TASK DESCRIPTION =
Arrange every line of the records below as a numbered list, skipping any blank lines and leaving the pictures out of your answer.

[Document and screenshot pointing entries]
○ ○ ○ ○
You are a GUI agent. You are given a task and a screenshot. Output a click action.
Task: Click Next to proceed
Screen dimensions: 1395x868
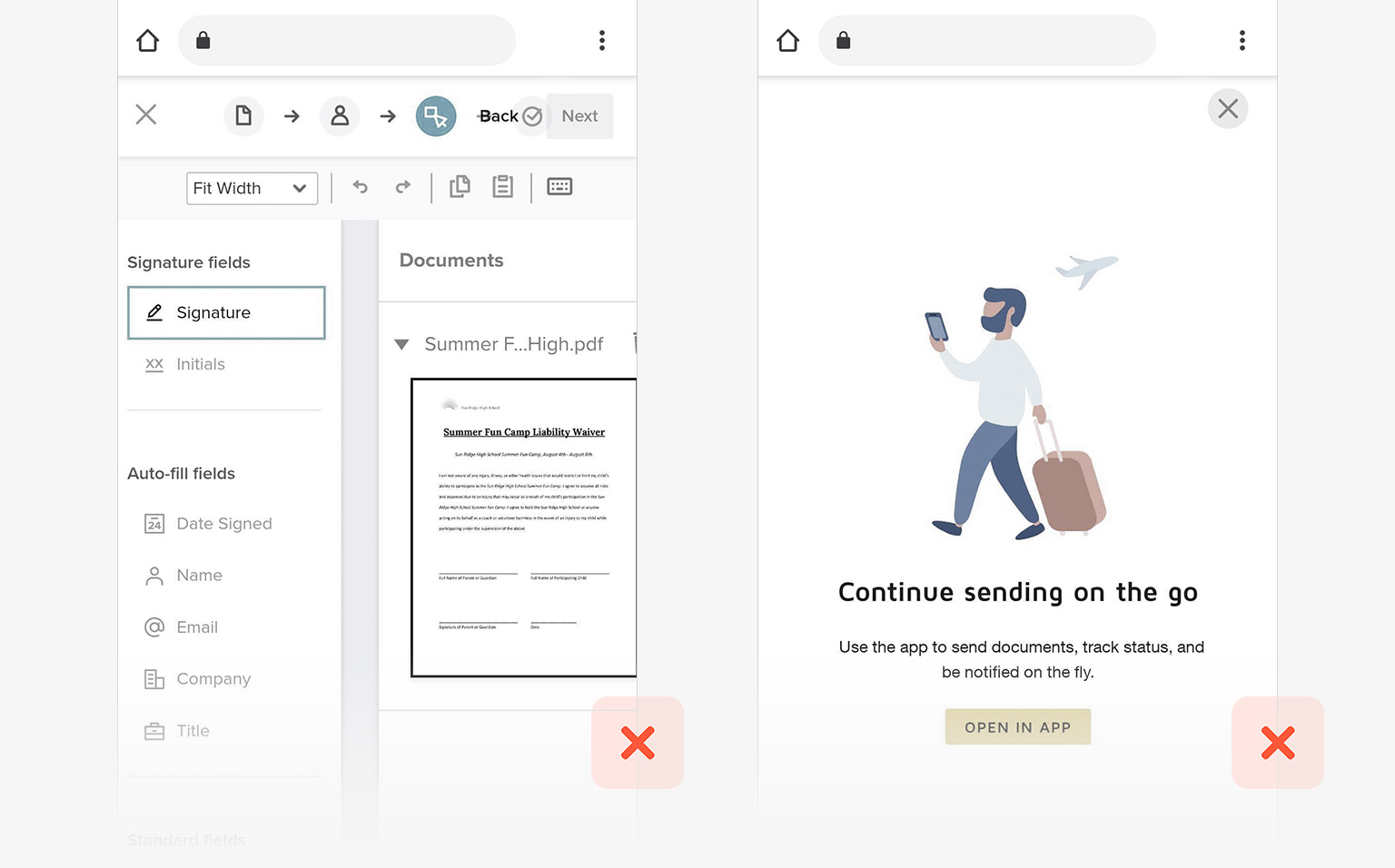[579, 115]
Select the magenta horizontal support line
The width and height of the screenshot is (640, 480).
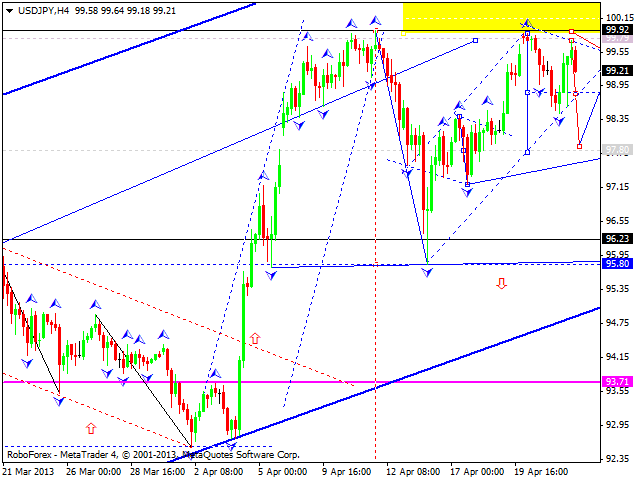[x=300, y=382]
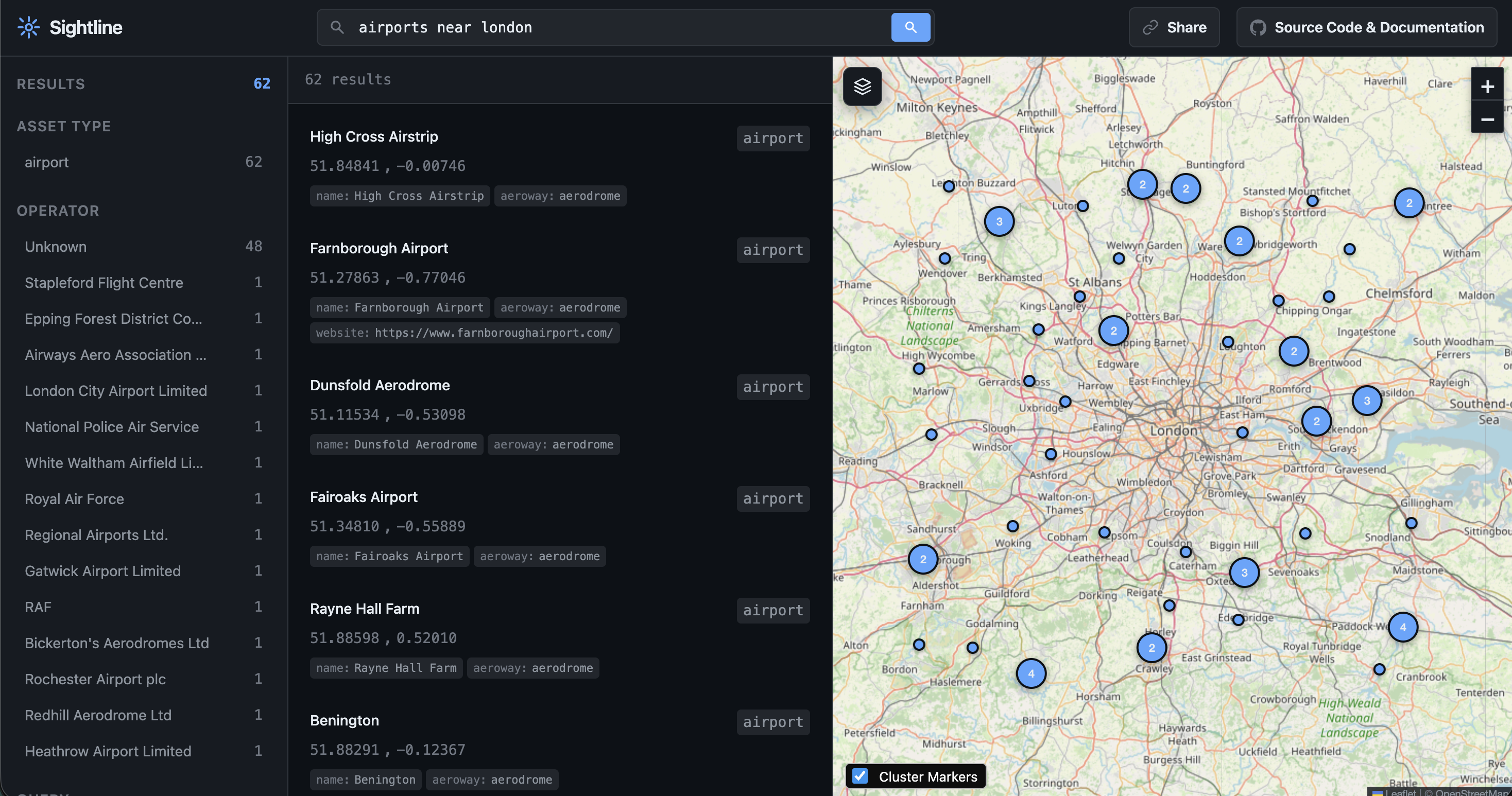
Task: Click the cluster marker labeled 3 near Sevenoaks
Action: click(1244, 573)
○ ○ ○ ○
EXERCISE RESULT =
1. You are a GUI agent. You are given a task and a screenshot. Output a click action.
2. Task: Click Next to proceed
3. Screen dimensions: 1395x868
4. [579, 115]
5. Select the magenta horizontal support line
6. The width and height of the screenshot is (640, 480).
7. [x=300, y=382]
8. Task: Click the cluster marker labeled 3 near Sevenoaks
9. Action: click(1244, 573)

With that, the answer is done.